Flags: needinfo?(roc)

Sotaro Ikeda [:sotaro]

Comment 60

•

11 years ago

I suspect some state inconsistency happened around IPC. Bug 868073 is similar area bug.

Robert O'Callahan (:roc) (email my personal email if necessary)

Comment 61

•

11 years ago

Mike should be able to tell by looking at logs whether that last Resume() actually took effect.

Robert O'Callahan (:roc) (email my personal email if necessary)

Comment 62

•

11 years ago

Attached patch timer patch (obsolete) (deleted) — Details — Splinter Review

Mike, this patch might help.

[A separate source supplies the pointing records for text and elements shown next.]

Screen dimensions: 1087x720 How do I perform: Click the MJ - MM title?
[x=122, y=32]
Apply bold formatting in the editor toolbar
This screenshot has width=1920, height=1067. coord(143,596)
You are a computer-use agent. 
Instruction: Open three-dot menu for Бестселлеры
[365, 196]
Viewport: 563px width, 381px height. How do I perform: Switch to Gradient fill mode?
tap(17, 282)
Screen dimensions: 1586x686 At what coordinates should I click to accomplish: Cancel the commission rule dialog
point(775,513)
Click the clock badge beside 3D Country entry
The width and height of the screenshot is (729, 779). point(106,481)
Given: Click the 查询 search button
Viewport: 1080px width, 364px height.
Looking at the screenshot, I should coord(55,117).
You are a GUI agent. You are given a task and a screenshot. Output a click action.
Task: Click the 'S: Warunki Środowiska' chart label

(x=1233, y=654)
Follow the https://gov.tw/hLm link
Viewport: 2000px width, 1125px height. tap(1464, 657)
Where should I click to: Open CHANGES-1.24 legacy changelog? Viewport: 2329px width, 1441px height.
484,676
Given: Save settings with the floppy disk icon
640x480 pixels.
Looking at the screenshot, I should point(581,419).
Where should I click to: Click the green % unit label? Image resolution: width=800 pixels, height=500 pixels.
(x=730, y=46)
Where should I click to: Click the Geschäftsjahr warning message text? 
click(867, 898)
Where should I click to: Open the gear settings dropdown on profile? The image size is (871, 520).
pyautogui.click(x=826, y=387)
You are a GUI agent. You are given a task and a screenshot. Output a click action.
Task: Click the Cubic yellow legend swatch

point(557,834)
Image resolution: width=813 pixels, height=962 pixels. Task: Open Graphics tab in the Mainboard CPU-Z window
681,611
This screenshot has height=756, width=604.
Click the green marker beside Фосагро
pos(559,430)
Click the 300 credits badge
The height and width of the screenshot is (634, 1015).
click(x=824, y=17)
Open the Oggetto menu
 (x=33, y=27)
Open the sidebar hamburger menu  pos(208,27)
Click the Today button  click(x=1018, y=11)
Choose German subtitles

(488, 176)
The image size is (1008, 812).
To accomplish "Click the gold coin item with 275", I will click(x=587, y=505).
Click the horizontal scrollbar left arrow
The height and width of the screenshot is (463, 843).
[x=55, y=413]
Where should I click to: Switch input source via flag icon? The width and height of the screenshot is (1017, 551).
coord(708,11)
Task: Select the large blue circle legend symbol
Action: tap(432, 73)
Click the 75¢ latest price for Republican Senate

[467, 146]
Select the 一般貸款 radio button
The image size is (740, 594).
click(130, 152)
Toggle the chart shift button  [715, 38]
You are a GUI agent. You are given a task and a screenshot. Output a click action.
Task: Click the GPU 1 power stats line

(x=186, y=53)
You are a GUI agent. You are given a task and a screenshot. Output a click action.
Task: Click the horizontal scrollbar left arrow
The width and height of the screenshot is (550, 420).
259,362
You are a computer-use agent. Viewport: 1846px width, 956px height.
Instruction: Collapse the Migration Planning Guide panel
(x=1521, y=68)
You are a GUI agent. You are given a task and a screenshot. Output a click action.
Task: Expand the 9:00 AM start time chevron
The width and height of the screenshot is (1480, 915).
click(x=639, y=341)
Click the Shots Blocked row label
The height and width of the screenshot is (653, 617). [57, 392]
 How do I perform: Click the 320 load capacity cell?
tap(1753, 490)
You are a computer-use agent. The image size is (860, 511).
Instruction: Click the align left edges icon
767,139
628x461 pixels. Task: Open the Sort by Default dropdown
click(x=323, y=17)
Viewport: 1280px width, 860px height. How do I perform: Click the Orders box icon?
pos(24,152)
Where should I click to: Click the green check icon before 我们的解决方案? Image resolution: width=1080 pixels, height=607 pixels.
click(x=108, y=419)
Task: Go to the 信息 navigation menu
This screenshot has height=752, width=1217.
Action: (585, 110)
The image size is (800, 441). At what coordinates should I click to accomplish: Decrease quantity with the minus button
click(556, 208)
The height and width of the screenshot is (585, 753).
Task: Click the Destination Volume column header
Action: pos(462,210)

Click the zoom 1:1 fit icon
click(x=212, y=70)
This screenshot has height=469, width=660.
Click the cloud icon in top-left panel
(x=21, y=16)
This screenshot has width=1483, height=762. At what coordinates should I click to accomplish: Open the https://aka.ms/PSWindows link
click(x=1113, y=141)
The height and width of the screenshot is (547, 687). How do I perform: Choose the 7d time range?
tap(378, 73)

It should at least prevent the kind of log that you supplied here --- the patch should reset the connection after not receiving data for five seconds after the Resume().

Patrick McManus [:mcmanus]

Comment 63

•

11 years ago

maybe jduell can write some tests around ipc and pause/resume?

Flags: needinfo?(jduell.mcbugs)

Jason Duell

Comment 64

•

11 years ago

Sure--we have basic suspend/resume tests, but I'll knock off something that does it repeatedly with a very large file. I doubt it'll turn anything up (I suspect we really need the specific flakiness of the network connection here), but it's worth trying. Meanwhile I think it would be useful here to get a run where we have both a wireshark log (post it to a website somewhere so we can download it) AND an NSPR HTTP log: https://developer.mozilla.org/en-US/docs/Mozilla/Debugging/HTTP_logging#Firefox_OS_phones (I think using a single log file is fine)

Flags: needinfo?(jduell.mcbugs)

Jason Duell

Comment 65

•

11 years ago

roc: > You will also see some DataReceived notifications signalling that we > received data from Necko immediately after a Suspend; this is also normal, > and I guess this is expected when Suspend calls race with Necko data delivery. As long as you suspend a channel on the main thread, Necko should never call OnDataAvailable until you call Resume [1]. I.e no races. That would be a bug. Can you verify for me whether you're actually seeing that in the log? [1] For single process necko, we suspend the underlying inputStreamPump which handles calling OnDataAvailable. For e10s we send a message back to the parent to suspend the pump, and queue any OnDataAvail IPDL messages that arrive in the meantime.

Flags: needinfo?(roc)

Jason Duell

Comment 66

•

11 years ago

Sorry, in case it wasn't clear, we want an NSPR log with both media/HTTP logging, ie. NSPR_LOG_MODULES=timestamp,nsMediaCache:5,MediaResource:5:nsHttp:5,nsSocketTransport:5 >> can you try to reproduce this on desktop? > > how do I go about doing that? I'm guessing forging the UserAgent header to B2G's (via about:config 'general.useragent.override') and going to the URI would be a good start.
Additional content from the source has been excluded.